(Stored data entries)
==============================

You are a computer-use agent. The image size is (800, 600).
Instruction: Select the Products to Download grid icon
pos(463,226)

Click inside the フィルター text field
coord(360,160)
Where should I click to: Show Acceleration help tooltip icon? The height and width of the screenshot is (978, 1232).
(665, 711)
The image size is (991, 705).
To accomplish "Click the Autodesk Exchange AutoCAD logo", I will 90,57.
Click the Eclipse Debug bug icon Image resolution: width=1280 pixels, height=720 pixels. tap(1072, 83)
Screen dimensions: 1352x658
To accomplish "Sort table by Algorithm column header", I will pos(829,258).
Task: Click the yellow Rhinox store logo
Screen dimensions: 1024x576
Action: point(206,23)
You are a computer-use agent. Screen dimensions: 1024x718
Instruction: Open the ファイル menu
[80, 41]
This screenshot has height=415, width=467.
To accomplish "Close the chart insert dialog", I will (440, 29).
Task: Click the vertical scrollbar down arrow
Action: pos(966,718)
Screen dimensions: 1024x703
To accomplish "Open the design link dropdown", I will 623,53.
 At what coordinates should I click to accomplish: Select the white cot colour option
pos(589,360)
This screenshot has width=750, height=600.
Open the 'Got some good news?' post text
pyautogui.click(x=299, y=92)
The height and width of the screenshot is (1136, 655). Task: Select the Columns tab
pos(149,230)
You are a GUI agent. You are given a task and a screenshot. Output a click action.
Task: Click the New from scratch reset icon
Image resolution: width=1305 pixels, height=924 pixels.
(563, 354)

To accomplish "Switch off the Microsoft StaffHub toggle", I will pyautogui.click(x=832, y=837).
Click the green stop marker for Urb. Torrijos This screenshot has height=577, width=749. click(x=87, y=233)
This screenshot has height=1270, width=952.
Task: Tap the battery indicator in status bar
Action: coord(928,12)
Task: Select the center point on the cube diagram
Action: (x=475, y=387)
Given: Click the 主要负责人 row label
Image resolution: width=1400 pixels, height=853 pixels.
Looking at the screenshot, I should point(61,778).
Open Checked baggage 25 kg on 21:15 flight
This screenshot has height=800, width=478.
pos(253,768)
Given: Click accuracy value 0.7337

==============================

*Exercise goal*
All the entries should be written out again precisely.

*Answer space*
You are a computer-use agent. The image size is (800, 600).
Instruction: Select the Products to Download grid icon
pos(463,226)

Click inside the フィルター text field
coord(360,160)
Where should I click to: Show Acceleration help tooltip icon? The height and width of the screenshot is (978, 1232).
(665, 711)
The image size is (991, 705).
To accomplish "Click the Autodesk Exchange AutoCAD logo", I will 90,57.
Click the Eclipse Debug bug icon Image resolution: width=1280 pixels, height=720 pixels. tap(1072, 83)
Screen dimensions: 1352x658
To accomplish "Sort table by Algorithm column header", I will pos(829,258).
Task: Click the yellow Rhinox store logo
Screen dimensions: 1024x576
Action: point(206,23)
You are a computer-use agent. Screen dimensions: 1024x718
Instruction: Open the ファイル menu
[80, 41]
This screenshot has height=415, width=467.
To accomplish "Close the chart insert dialog", I will (440, 29).
Task: Click the vertical scrollbar down arrow
Action: pos(966,718)
Screen dimensions: 1024x703
To accomplish "Open the design link dropdown", I will 623,53.
 At what coordinates should I click to accomplish: Select the white cot colour option
pos(589,360)
This screenshot has width=750, height=600.
Open the 'Got some good news?' post text
pyautogui.click(x=299, y=92)
The height and width of the screenshot is (1136, 655). Task: Select the Columns tab
pos(149,230)
You are a GUI agent. You are given a task and a screenshot. Output a click action.
Task: Click the New from scratch reset icon
Image resolution: width=1305 pixels, height=924 pixels.
(563, 354)

To accomplish "Switch off the Microsoft StaffHub toggle", I will pyautogui.click(x=832, y=837).
Click the green stop marker for Urb. Torrijos This screenshot has height=577, width=749. click(x=87, y=233)
This screenshot has height=1270, width=952.
Task: Tap the battery indicator in status bar
Action: coord(928,12)
Task: Select the center point on the cube diagram
Action: (x=475, y=387)
Given: Click the 主要负责人 row label
Image resolution: width=1400 pixels, height=853 pixels.
Looking at the screenshot, I should point(61,778).
Open Checked baggage 25 kg on 21:15 flight
This screenshot has height=800, width=478.
pos(253,768)
Given: Click accuracy value 0.7337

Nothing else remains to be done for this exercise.